Dan buku tabungannya, sangat dia jaga agar tidak terpakai, hanya untuk hal penting.
"Bagaimana kalau dalam 1 minggu ini aku belum menerima panggilan kerja" batin Naura yang merasa takut, karena dia sangat takut keuangannya sudah menipis.
"Aku harus bagaimana!" Naura mengacak-gacak rambut panjangnya.
Dia pun memasukkan kembali dompetnya kedalam tas.
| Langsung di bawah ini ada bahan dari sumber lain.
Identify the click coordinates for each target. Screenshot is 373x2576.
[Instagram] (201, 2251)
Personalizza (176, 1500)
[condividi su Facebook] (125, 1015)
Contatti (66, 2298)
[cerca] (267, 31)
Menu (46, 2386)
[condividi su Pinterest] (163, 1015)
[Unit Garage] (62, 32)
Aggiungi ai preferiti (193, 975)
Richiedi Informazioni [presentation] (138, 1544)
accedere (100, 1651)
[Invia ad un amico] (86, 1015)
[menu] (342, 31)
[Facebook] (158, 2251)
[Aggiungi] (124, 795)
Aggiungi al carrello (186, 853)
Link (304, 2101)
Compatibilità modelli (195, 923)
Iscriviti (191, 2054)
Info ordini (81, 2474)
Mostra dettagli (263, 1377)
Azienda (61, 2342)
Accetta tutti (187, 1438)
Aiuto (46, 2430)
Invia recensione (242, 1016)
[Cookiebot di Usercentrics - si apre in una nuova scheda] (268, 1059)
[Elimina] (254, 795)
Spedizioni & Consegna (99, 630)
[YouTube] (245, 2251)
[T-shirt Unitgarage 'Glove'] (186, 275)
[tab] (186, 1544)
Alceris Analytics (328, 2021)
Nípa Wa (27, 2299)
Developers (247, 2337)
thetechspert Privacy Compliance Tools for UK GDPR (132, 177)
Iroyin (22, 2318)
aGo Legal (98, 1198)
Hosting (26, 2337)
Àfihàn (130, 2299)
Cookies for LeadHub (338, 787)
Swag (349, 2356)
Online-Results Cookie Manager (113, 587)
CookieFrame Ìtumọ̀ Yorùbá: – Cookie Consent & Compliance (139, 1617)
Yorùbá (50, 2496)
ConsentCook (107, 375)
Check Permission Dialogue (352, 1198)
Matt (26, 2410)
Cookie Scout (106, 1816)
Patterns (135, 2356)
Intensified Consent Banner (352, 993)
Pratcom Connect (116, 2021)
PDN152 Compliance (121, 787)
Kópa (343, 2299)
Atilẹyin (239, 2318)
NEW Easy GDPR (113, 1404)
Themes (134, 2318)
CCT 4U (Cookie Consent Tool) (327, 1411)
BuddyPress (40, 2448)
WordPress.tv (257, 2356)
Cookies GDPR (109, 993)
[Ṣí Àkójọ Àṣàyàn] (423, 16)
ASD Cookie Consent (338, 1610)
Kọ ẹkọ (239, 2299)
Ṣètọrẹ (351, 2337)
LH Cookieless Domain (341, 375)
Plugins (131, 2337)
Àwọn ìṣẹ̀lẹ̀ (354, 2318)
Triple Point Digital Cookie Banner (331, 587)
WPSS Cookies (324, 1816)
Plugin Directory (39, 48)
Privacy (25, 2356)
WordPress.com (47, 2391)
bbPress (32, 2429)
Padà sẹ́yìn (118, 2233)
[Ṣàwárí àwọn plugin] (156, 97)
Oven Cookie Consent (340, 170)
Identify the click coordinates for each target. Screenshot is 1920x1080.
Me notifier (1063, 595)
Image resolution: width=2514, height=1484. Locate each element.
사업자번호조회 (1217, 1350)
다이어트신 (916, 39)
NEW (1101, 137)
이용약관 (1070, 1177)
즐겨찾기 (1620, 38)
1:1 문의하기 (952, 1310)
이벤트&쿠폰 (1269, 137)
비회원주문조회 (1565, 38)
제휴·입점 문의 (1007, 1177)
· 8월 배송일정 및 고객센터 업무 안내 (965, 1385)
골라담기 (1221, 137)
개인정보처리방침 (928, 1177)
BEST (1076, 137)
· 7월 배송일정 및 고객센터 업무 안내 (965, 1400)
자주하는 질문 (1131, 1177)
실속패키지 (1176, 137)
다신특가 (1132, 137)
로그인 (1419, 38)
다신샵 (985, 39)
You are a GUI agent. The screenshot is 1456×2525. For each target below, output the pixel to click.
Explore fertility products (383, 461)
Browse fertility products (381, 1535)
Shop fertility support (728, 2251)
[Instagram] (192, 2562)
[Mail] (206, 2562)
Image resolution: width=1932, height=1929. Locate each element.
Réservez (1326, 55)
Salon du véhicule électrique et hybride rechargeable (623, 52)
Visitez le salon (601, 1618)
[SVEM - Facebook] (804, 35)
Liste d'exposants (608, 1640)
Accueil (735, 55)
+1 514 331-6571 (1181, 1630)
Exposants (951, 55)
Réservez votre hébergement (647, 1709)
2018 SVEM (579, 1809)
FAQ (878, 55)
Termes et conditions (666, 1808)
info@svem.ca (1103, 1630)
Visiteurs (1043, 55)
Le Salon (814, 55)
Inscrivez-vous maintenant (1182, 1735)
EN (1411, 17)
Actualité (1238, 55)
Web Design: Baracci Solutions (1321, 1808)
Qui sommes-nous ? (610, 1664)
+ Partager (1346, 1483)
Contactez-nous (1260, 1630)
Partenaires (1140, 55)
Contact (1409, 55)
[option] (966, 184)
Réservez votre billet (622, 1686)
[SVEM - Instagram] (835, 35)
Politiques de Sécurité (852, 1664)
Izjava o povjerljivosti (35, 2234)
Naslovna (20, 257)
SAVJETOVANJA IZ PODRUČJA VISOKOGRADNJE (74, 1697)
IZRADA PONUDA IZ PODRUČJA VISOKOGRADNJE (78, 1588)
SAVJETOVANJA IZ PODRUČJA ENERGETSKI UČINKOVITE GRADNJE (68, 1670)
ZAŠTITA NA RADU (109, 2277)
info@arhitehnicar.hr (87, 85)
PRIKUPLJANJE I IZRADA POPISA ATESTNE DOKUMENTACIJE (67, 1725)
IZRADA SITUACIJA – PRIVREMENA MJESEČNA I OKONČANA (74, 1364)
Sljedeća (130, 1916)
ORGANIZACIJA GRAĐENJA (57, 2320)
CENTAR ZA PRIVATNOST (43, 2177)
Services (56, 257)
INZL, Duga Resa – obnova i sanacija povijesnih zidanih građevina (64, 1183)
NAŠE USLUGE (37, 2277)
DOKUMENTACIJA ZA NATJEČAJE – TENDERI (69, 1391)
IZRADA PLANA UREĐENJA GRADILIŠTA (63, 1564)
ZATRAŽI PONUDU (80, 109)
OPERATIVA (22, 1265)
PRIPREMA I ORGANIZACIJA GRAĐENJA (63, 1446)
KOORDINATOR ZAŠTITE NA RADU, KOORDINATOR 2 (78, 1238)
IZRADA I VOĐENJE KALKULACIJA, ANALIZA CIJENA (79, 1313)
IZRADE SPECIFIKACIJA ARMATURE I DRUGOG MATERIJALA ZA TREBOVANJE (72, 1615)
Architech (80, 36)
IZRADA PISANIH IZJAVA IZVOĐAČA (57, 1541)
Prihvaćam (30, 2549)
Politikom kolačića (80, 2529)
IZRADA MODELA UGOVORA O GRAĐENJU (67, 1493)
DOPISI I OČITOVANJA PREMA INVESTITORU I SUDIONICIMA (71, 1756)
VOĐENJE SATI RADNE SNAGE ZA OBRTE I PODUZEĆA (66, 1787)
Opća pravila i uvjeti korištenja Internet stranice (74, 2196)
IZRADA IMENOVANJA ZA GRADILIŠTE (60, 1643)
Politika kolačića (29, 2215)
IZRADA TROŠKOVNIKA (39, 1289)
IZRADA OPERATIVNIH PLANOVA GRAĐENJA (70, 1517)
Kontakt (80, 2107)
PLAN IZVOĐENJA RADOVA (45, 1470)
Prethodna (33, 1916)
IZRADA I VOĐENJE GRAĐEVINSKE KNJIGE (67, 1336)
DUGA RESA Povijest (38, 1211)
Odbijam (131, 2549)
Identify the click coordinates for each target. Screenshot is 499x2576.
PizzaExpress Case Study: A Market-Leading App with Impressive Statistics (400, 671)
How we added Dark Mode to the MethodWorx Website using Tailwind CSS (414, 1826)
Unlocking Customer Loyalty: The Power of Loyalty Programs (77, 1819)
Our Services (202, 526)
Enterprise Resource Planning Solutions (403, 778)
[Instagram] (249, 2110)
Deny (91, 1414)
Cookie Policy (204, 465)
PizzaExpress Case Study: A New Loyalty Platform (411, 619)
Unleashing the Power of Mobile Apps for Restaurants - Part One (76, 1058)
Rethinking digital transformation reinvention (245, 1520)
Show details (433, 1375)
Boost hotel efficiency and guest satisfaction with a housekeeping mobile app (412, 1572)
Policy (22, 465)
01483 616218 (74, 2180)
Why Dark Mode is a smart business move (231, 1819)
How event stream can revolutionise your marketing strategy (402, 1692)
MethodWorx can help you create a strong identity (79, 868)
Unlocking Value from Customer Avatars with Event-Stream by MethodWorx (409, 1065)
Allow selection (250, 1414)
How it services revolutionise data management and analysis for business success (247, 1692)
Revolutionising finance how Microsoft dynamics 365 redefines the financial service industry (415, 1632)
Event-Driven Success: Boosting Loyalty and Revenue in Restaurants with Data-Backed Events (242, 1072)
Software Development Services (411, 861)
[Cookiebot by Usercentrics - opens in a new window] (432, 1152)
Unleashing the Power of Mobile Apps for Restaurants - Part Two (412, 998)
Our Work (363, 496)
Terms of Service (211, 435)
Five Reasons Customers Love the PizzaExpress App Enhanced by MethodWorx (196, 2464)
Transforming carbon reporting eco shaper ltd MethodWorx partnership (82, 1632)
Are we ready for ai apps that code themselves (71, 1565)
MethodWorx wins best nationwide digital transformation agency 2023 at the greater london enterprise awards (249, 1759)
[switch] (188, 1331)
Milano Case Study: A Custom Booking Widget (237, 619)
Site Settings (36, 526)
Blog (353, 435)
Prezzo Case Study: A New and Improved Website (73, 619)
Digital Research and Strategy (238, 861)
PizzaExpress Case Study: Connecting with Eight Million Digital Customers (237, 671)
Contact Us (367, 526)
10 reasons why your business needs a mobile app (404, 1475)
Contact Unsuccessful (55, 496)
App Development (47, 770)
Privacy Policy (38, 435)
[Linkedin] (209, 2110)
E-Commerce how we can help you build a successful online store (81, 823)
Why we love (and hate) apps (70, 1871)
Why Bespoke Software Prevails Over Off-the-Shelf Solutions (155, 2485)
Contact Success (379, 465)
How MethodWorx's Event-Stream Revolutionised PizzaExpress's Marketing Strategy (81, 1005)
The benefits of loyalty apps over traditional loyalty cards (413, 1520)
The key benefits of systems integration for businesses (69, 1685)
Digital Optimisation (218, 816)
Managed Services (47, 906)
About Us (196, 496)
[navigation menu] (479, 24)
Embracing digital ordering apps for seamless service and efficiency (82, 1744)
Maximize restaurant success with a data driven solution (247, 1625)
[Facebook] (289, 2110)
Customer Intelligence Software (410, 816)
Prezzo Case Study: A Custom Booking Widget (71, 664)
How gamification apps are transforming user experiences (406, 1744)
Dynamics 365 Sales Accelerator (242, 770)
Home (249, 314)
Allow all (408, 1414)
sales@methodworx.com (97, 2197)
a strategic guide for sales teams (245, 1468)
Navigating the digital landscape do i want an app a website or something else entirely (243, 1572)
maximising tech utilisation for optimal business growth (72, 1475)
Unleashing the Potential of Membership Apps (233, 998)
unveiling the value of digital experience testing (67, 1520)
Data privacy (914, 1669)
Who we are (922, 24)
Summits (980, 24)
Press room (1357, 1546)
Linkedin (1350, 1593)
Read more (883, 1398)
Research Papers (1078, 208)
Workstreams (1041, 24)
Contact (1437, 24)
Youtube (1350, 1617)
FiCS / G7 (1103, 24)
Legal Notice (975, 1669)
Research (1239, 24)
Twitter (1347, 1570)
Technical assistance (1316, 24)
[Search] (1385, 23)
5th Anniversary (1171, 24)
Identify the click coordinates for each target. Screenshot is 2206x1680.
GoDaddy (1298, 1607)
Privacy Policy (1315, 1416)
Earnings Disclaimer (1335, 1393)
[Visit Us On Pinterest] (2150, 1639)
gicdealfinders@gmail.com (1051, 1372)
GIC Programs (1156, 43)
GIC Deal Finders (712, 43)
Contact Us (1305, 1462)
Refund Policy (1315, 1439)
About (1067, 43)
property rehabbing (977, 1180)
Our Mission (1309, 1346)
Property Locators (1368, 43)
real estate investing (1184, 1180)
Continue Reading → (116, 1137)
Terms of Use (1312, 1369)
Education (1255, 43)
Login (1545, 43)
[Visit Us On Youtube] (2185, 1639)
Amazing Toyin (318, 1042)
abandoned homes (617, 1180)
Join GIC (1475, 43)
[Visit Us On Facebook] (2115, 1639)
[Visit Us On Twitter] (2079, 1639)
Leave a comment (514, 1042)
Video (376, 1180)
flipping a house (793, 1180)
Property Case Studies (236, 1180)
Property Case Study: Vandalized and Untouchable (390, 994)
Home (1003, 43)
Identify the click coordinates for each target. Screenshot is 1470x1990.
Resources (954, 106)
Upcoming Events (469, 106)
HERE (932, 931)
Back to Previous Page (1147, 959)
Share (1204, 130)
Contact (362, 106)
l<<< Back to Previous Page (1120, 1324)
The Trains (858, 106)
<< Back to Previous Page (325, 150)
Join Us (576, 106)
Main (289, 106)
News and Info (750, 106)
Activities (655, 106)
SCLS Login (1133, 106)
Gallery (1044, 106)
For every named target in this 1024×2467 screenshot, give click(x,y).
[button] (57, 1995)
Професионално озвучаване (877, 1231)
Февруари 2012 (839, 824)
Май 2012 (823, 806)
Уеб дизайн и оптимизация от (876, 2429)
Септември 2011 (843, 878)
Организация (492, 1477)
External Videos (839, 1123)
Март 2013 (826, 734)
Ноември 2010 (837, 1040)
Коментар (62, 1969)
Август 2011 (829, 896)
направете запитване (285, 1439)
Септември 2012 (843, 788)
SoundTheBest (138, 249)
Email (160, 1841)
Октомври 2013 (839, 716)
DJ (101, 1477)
Naura sangat berharap dia akan segera mendapat panggilan kerja, karena hanya itu yang bisa membantu keuangan mereka.
Naura saat ini sedang membayangkan betapa sulitnya kehidupan dia, waktu berada di desa, mereka hanya mengandalkan jualan kue dari mamanya, serta beberapa ekor ternak ayam untuk dijual telurnya.
Hingga suatu hari Evano meminta Naura untuk membelikannya es krim saja, Naura tidak berani membelikannya, karena duit yang dia pegang hari itu hanya untuk membeli beras setengah kilo dan dua butir telur saja, untuk makan mereka dalam sehari, besoknya tergantung dengan jualan kue sang mama, apa laris atau pun tidak, biasa juga mereka tidak makan malam dengan nasi, melainkan dengan kue sisa jualan, itulah yang dapat menghabiskan modal jualan mereka.
Jika beberapa ekor ayam mereka bertelur, mereka dapat menjual telur ayam kampung dengan muda, karena disana pengonsumsi telur ayam kampung sangat lah kuat, untuk menjaga imunitas mereka.